[Stored data entries]
§ §
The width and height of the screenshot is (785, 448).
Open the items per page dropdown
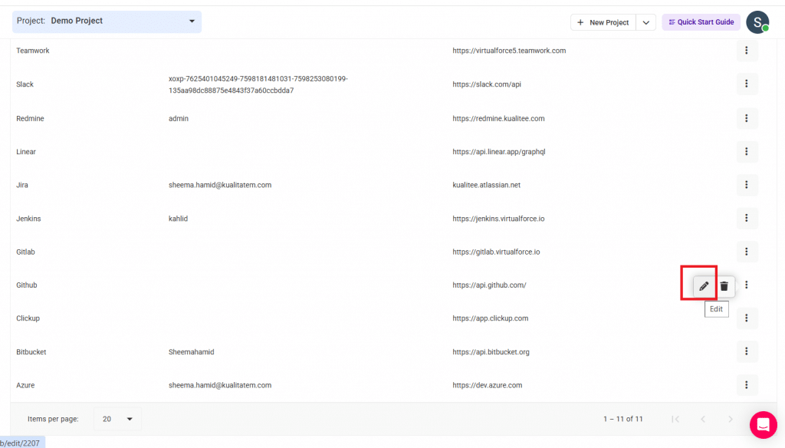coord(117,419)
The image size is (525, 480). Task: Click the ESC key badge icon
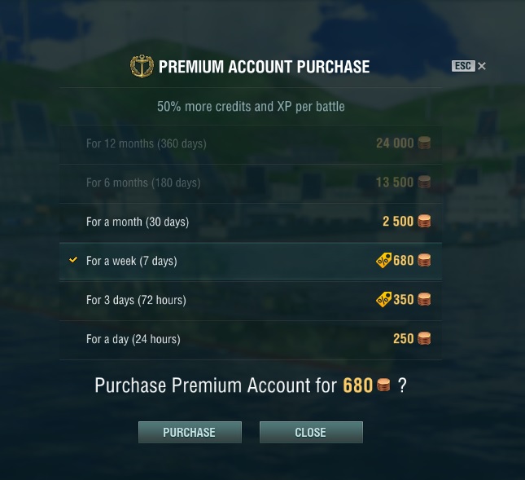(463, 66)
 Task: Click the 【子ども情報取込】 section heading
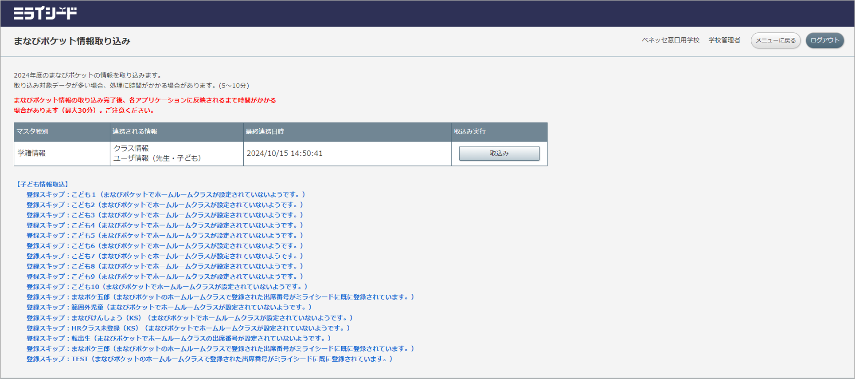pyautogui.click(x=42, y=184)
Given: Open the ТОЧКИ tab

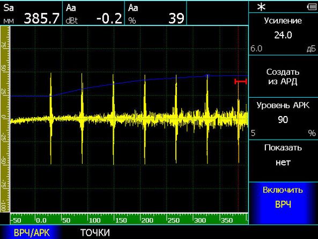Looking at the screenshot, I should coord(95,233).
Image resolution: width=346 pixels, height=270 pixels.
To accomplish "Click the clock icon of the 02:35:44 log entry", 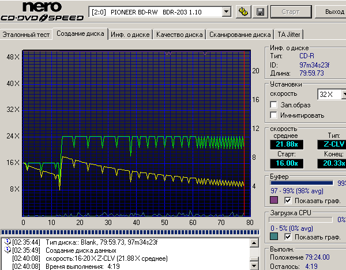I will click(x=7, y=241).
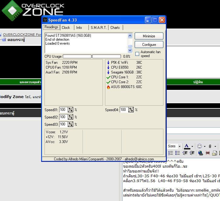Expand the font color dropdown arrow
The height and width of the screenshot is (201, 220).
coord(192,146)
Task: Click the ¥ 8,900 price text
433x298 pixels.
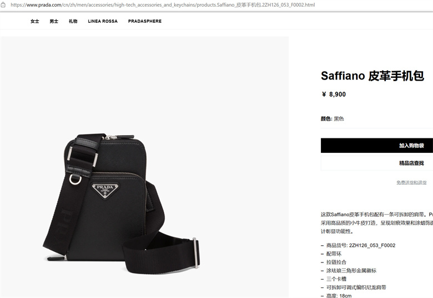Action: point(334,95)
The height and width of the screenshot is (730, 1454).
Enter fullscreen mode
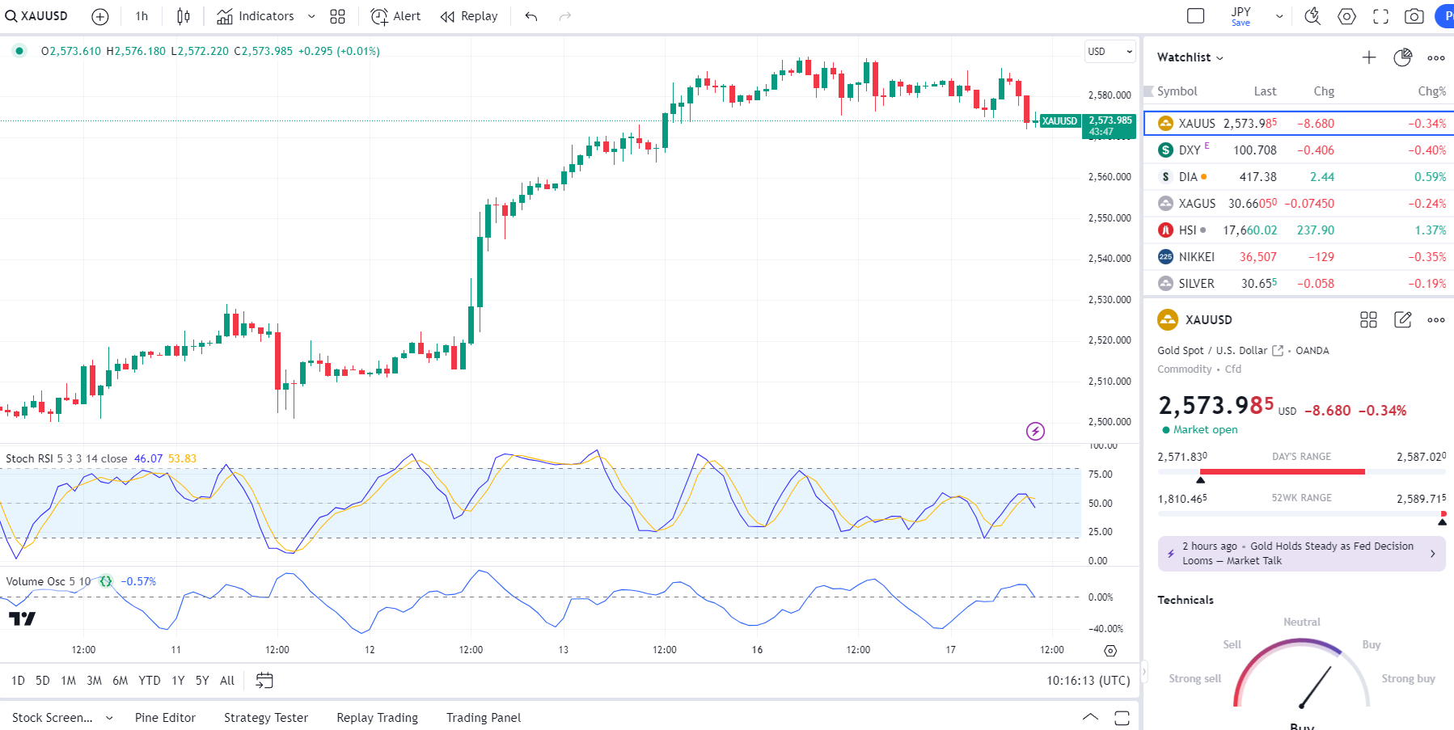click(1380, 16)
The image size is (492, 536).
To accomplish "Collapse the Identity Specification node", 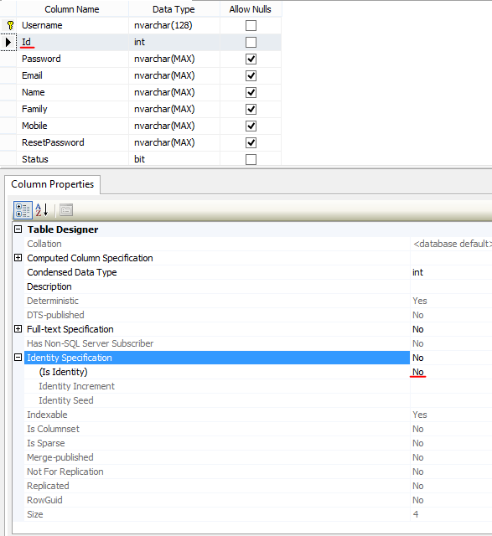I will [x=18, y=358].
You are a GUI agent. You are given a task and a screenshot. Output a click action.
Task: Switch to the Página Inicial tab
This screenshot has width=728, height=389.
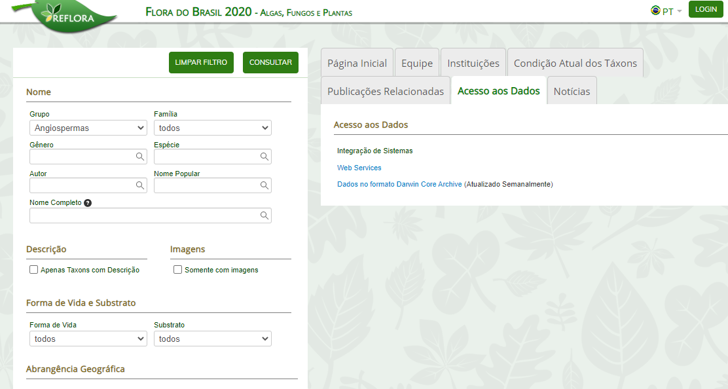point(357,64)
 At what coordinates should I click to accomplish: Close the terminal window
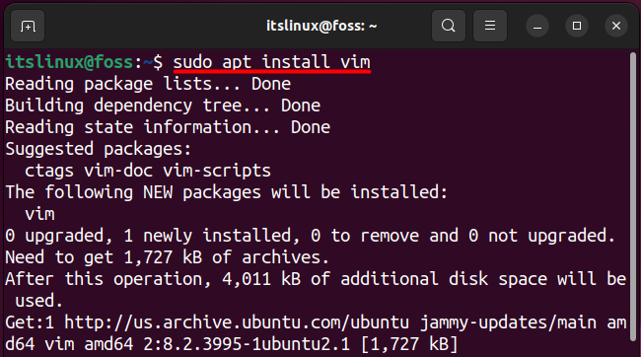tap(616, 27)
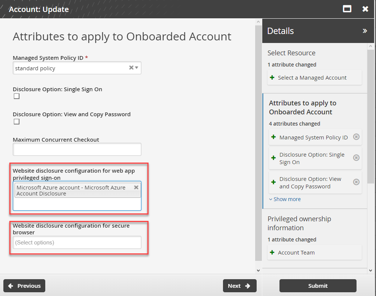Maximize the Account: Update window
The image size is (376, 296).
(x=347, y=9)
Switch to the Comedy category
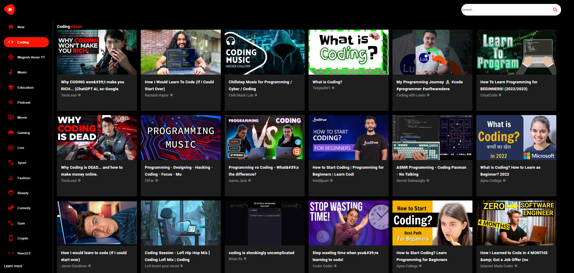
§ §
Task details
Extract from the data every line where "Switch" shows up.

Response area
Task: Switch to the Página Inicial tab
Switch to the Comedy category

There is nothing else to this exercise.